Согласно портовому обычаю, как ему было известно, матросы считались кандидатами в грузчики, а грузчики – в матросы. Решивший подольше побыть на суше моряк обычно нанимался в докеры; а если докер хотел проветриться, то всегда находил койку на одном из кораблей. Однако если корабельщики не cмогут набрать матросов в нужном количестве, они останутся в порту, и у грузчиков будет меньше работы. И если уж без работы остаются штатные члены лиги докеров, то стоит ли удивляться тому, что Гильдия не сумеет найти рабочие места для перепуганных матросов, собственно, и спровоцировавших этот кризис.

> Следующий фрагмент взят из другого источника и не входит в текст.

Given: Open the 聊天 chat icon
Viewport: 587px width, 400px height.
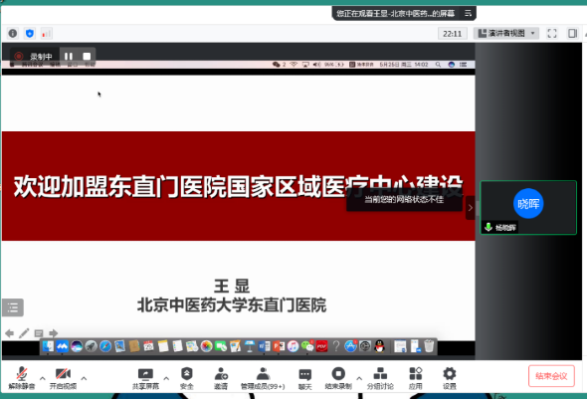Looking at the screenshot, I should pyautogui.click(x=305, y=378).
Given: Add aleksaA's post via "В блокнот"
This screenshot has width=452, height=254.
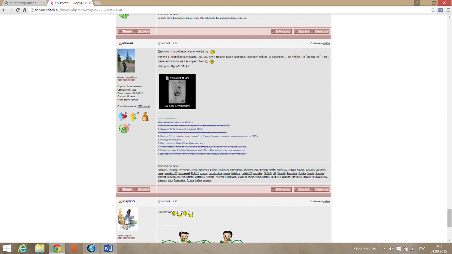Looking at the screenshot, I should [281, 189].
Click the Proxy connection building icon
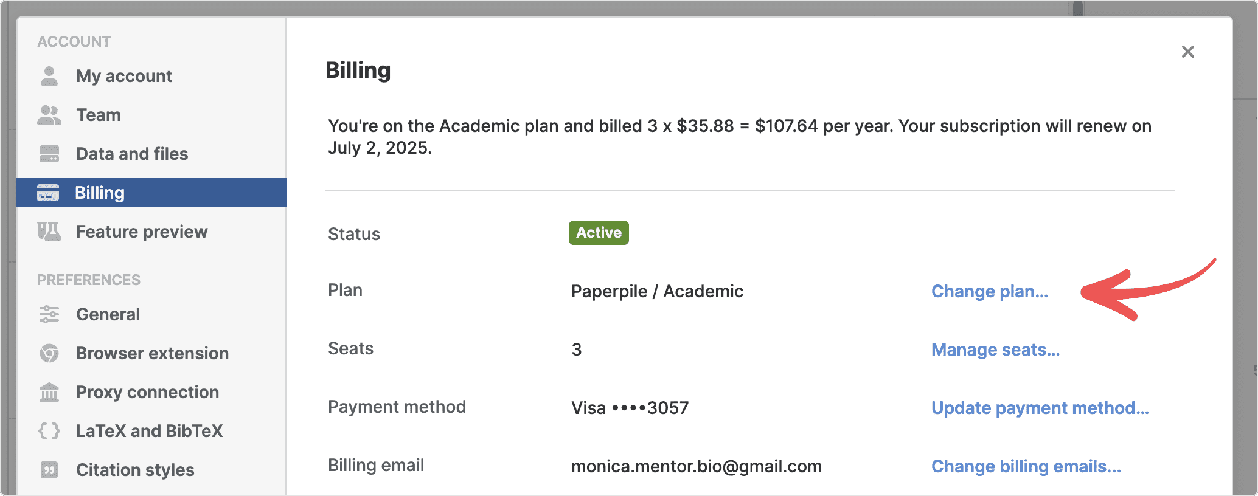1258x496 pixels. point(49,392)

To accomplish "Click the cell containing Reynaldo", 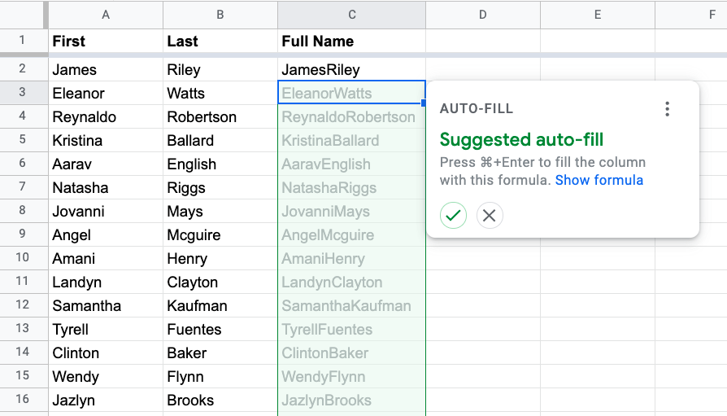I will click(106, 116).
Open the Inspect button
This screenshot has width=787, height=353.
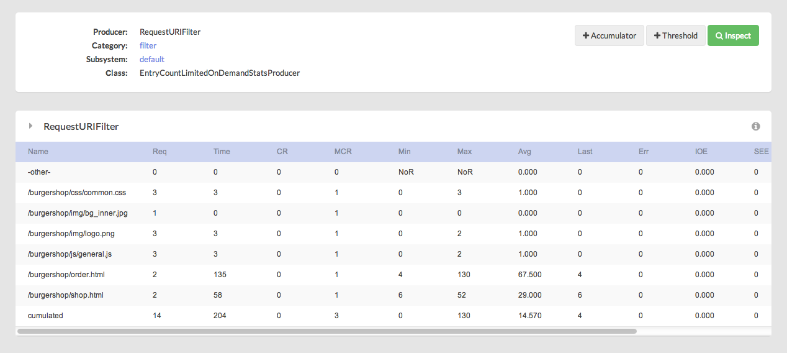pyautogui.click(x=733, y=35)
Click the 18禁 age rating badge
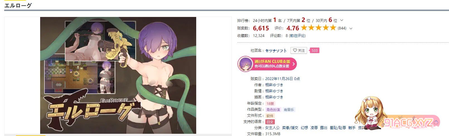This screenshot has height=136, width=449. [x=270, y=103]
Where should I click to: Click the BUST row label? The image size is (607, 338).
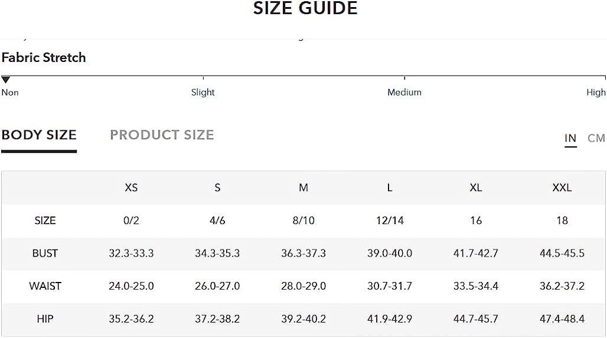[x=45, y=253]
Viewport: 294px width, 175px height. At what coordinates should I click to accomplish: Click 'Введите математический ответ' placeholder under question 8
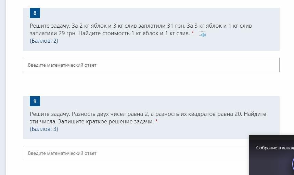pyautogui.click(x=62, y=65)
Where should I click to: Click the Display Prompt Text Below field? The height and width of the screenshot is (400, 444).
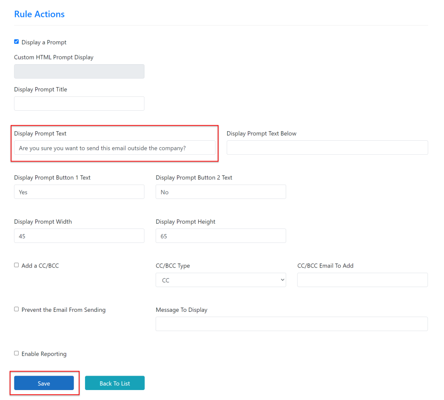tap(327, 147)
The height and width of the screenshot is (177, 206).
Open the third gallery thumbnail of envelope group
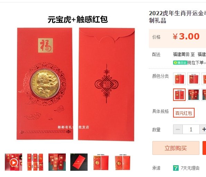click(57, 162)
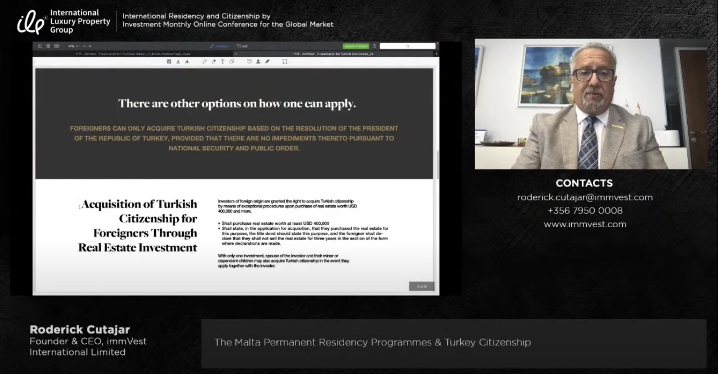Choose the text box tool (T icon)
718x374 pixels.
point(222,61)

Безработица, в свой черед, обременяла личную казну маркиза Шербурского, поелику, согласно древнему закону, лорд обязан помогать своим людям, когда их семьи попадают в трудное положение. Пока перерасход средств выглядел не слишком опасным, поскольку равномерно распределялся по всей Империи, и согласно тому же закону милорд де Шербур мог обратиться за помощью к герцогу Нормандскому, а его королевское высочество мог, в свой черед, рассчитывать на поддержку его императорского величества Джона IV, короля и императора Англии, Франции, Шотландии, Ирландии, а также Новой Англии и Новой Франции, защитника истинной веры и прочая.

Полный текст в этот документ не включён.